稲妻のような直感が浜の心に走った。レフェリーに向かってリタイヤを告げようとするトレーナーを慌てて引き止める。
「続けさせい」
「しかし!」
この様子では、とトレーナーはカルロスを見下ろした。一瞬だけ赤コーナーを見ていたカルロスの目は茫洋とキャンバスを映し、ただ弱々しくうつむくばかりである。だが浜は言い募った。
「こやつは、カルロスはまだ戦いを終えていないのだ。このままリングを降りることなど、誇りが許さないだろう」
「……」
数瞬、トレーナーの目はレフェリー、そして自分の選手との間で往復する。敗北の気配が濃厚でもリングに立ちたいという気持ちは分からないでもない。だがこれ以上は選手生命に関わるかもしれないというのに、いったいどちらを選べというのか!
しかし結局、選択がなされる前に第二ラウンドを告げるゴングが鳴ってしまった。トレーナーは軽く舌打ちし、脇に下がる。アドバイスなど、できることも時間もない。カルロス、叩きのめせ!と怒鳴りつけて送り出した。
あとに待つのは予定調和である。第二ラウンド開始後、わずか十数秒でカルロスはキャンバスに叩きつけられ、テンカウントを待つまでもなくタオル投入によって試合は終了した。
担架に載せられ、医務室へと運ばれるカルロスに付き添いながら浜は後方を振り仰いだ。スポットライトの白く輝く光、勝利を祝福する観客の声を堂々と浴びた対戦相手が立っている。
遠いな。その背を見ながら心に生じた言葉は、声になって出ていたらしい。同僚がその声に応える。
「ああ、まったくだよ。カルロスだって悪いボクサーじゃないんだ。なのに手が届かなかった。差がありすぎるんだよ…」
同僚の弱音はなおもこぼされていたが、浜はむっつりと黙りこみ、それ以上試合について口を開くことはなかった。
幸い、カルロスは骨折などはしておらず、また意識も明瞭でトレーナーたちは安堵の息をついた。よろめきながら夜道に姿を消していく背を見送るうち、浜はめまいがするほど強い既視感に襲われた。

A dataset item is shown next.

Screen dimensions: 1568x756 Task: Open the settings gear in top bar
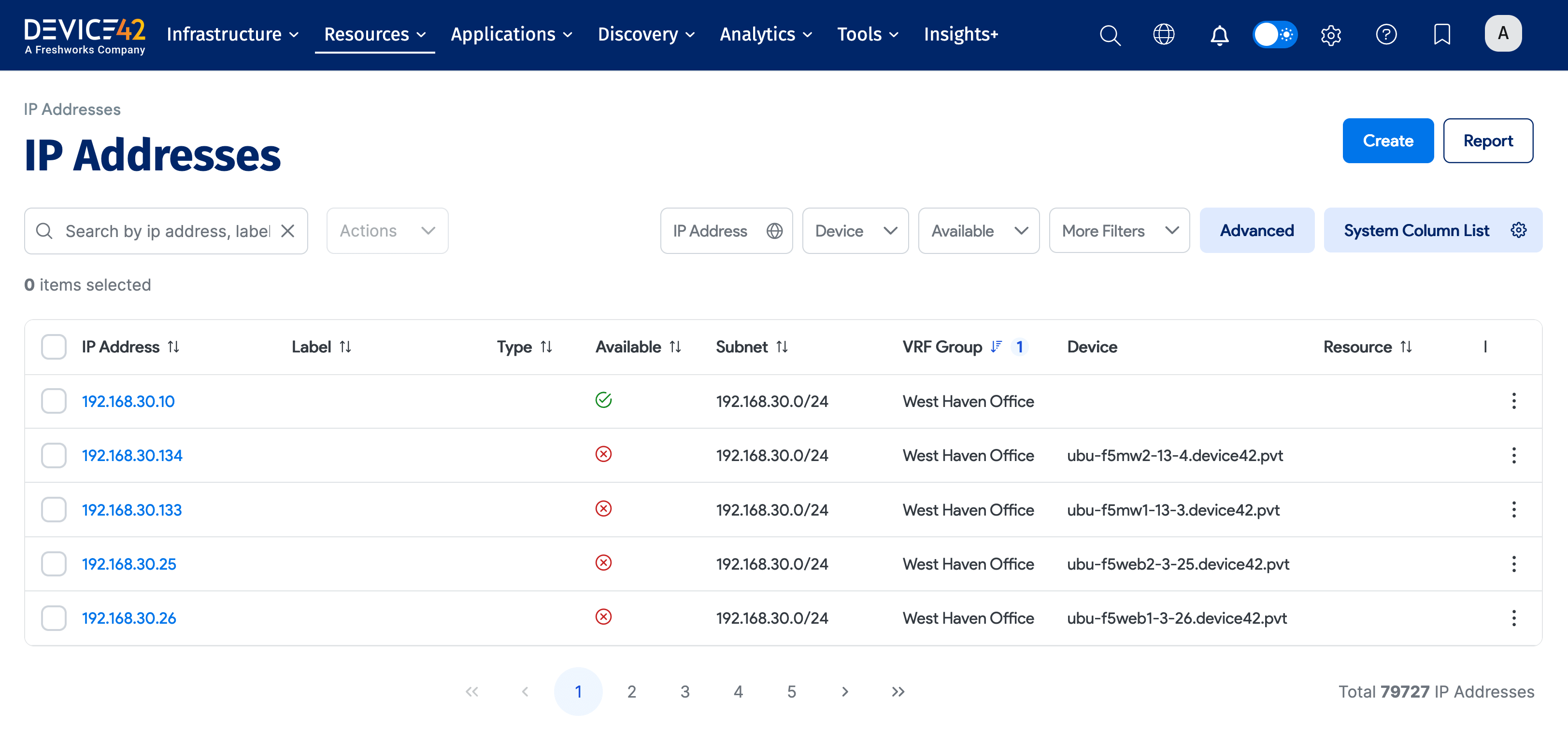pyautogui.click(x=1331, y=35)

きっとだれしもがあんな姿をさらしていたのだ。だれもかれもがそうに違いない。おのれとて例外ではなかったであろう…。数十年前の夏の夜、おそらく自分はあのようにして家路を辿っていたのだ。
一度の敗北など、リングに立てる間は何度でも挽回する機会がある。もはや望む場所に立つことができない部類に属する浜は、心にそう言い聞かせた。

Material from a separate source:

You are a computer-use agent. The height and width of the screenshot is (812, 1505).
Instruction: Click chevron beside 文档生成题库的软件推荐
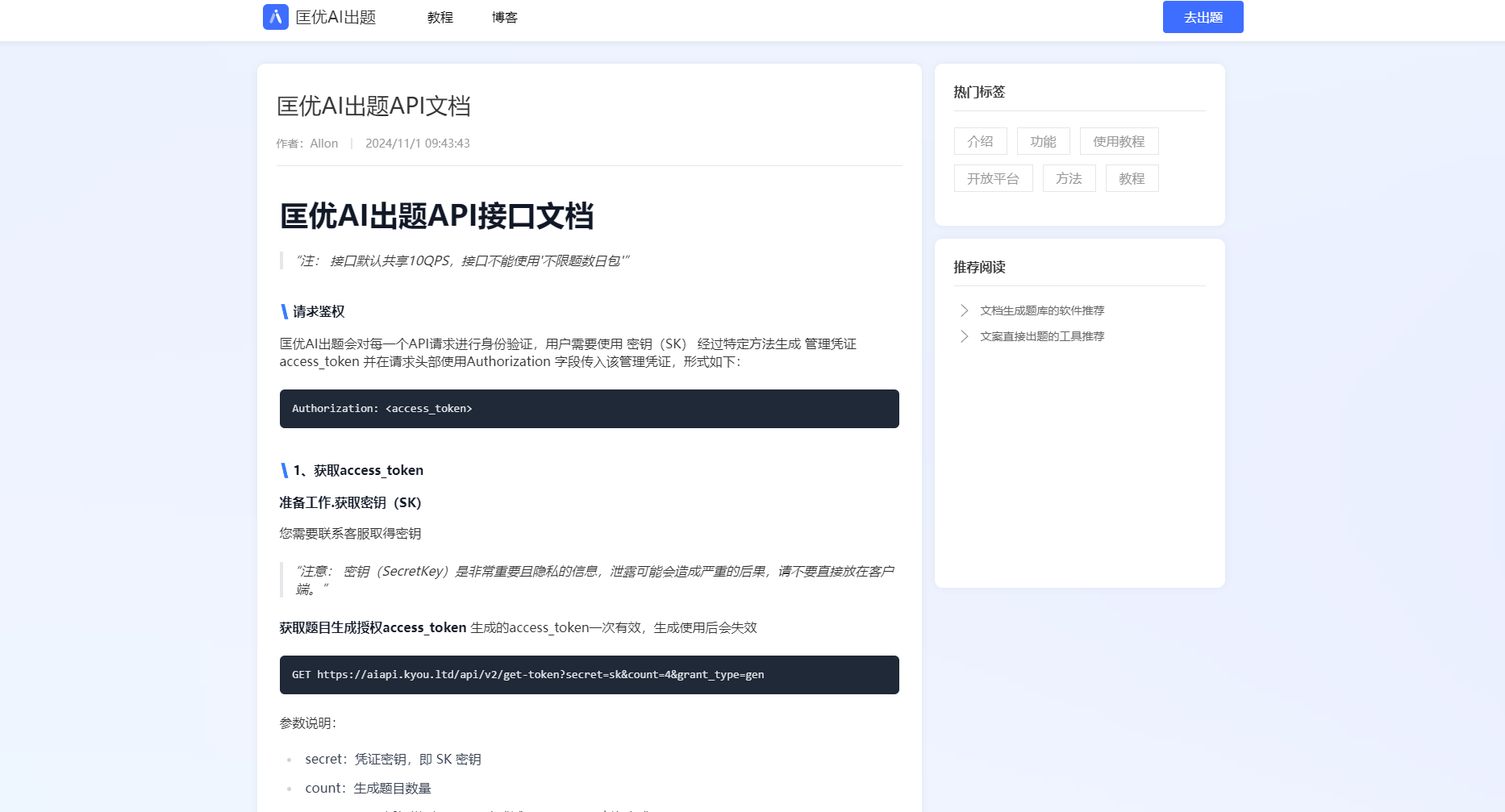(964, 310)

だが浜は、とっくに奥底で眠ったと思っていたものが、深遠に沈んだのだと思っていたものがあの眼に呼び覚まされてふたたび息づき、脈々と鼓動を打ちはじめたのを認めざるを得なかった。
そう、あの眼には覚えがある。
かつての自分、かつての戦友、かつての好敵手。脳裏に鮮烈に焼き付けられた、あの虚ろにして号々と燃え盛る眼、そのものだった。